Öko Total – Willkommen in der Kommune!

Unter diesem Motto trafen sich Wölflingsleiter aus den verschiedenen Kommunen der Diözese zum Kommunenabend in Altenberg, um über aktuelle Öko-Themen zu sprechen und um die Kandidatin für die Kommunenleitung auf Diözesanebene kennen zu lernen. Natürlich waren fast alle ziemlich Öko gekleidet, um die Atomsphäre mit Haferkeksen, bequemen Möbeln und Dämmerlicht zu unterstreichen.

Häufig wird ja unsere Wölflingskommune belächelt, die meisten von uns seinen zu jung, um gute Diskussionen zu führen und oft zu stark von bewusstseinserweiternden Drogen benebelt, aber ob man es glaubt oder nicht, dem war nicht so – bis auf wenige Ausnahmen. Schon bei der Befragung der später neu gewählten Vorsitzenden Uli zeigte sich, dass nicht nur dumme Fragen gestellt wurden, sondern die Kommune interessiert nachgefragt hat. So wurde sie nach ihren Konzepten für die Ausbildung befragt, über ihre weitere Lebensplanung, auf was sie verzichten muss, wenn sie gewählt wird und wo ihre Schwächen liegen. Auch wenn sie uns aufgrund des engen Zeitplans einige ausführlichere Antworten schuldig blieb, konnten wir doch einen Eindruck gewinnen.

Dann wurde es aber erst richtig spannend. Unserer Kommune fehlte ein Delegierter für die Versammlung am Sonntag, so dass nach Feststellung der Beschlussfähigkeit ein Neuer gewählt werden musste. Es stellten sich zwei Kommunemitglieder zur Wahl, wobei keiner der beiden im ersten Wahlgang eine Mehrheit erreichen konnte. Nun wollte einer der beiden Kandidaten verzichten, wohl weil das Stimmrecht nicht als allzu ernst genommen wurde. Nach einem flammenden Plädoyer von Claudia, der alten Kommunenleiterin der Diözese,  über die Wichtigkeit dieses Amtes, blieben dann doch beide bei ihrer Kandidatur und beantragten den zweiten Wahlgang erst nach der Diskussion über die Anträge abzuhalten, damit sich die Stimmberechtigten eine Meinung bilden konnten.

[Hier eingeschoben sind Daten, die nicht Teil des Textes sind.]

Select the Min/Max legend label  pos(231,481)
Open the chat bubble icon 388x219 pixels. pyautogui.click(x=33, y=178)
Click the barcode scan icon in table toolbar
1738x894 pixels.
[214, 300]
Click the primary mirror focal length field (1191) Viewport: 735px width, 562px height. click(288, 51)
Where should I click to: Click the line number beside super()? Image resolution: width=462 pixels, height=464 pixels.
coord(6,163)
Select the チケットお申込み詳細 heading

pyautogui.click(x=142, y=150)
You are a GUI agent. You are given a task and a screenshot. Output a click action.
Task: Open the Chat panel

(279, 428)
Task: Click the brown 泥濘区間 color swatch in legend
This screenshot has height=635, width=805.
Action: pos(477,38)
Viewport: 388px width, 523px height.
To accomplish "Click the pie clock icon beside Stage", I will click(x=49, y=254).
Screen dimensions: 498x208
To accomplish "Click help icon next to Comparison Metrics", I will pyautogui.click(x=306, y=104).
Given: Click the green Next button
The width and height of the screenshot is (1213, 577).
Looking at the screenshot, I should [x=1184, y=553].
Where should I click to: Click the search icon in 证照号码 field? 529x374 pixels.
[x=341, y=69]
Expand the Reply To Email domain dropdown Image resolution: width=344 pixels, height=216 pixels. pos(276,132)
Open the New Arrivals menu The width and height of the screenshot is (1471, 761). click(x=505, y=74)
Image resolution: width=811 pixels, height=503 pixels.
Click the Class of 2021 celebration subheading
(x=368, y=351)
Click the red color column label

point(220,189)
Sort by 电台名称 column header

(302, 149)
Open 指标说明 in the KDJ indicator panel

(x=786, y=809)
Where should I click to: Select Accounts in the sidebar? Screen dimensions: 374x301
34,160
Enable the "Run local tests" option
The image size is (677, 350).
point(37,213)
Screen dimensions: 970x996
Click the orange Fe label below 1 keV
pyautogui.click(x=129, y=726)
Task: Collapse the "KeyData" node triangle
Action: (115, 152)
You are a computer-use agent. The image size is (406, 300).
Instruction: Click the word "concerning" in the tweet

Über die Anträge wurde kontrovers diskutiert. Der Antrag auf Boykot der Coca-Cola Company gefiel uns allen sehr gut, da die Praktiken dieses Unternehmens im krassen Widerspruch zu unserem Kommuneregeln stehen. Allerdings wurde Wert draufgelegt, dass einerseits nicht über unseren Boykot geschwiegen wird, andererseits aber auch niemand der sich unserem Vorhaben nicht anschließt, diskriminiert oder angepöbelt wird.

Zwei weitere Anträge zu unserem eigenen Ökoverhalten führten zu größeren Kontroversen. Die einen glaubten, dass die Anträge so wie sie formuliert waren, nichts anderes als Schall und Rauch wären, also nichts verändern könnten. Wieder andere glaubten, dass unsere Kommunepraktiken in Ordnung seien, und wenige sahen die Anträge als ein gutes Feedback an unsere Spitze, dass zum nach- und umdenken führen könnte. Am Ende waren wir alle bereichert, konnten uns jedoch nicht auf einen Konsens einigen. Warum auch, gerade die komplexen Meinungen sind das, wovon die Kommune lebt. 

Nach Abschluss der Diskussion fiel das Wahlergebnis dann relativ klar aus und wir hatten nicht nur eine tolle Diskussion, sondern auch einen neuen Delegierten, von dem alle hofften, dass er mit den anderen Vertretern die Meinung der Kommune adäquat vertreten würde. Leider blieb die sonst so aufgeweckte Wölflingskommune während der Versammlung selbst jedoch still und überlies das Feld den anderen Kommunen.

Der Abend jedoch hat den Blickwinkel geschärft und Lust auf mehr Treffen mit der Kommune gemacht, auch wenn an diesem Abend einmal nicht die so geliebten spielerischen Einheiten im Mittelpunkt des Kommunentreffens standen.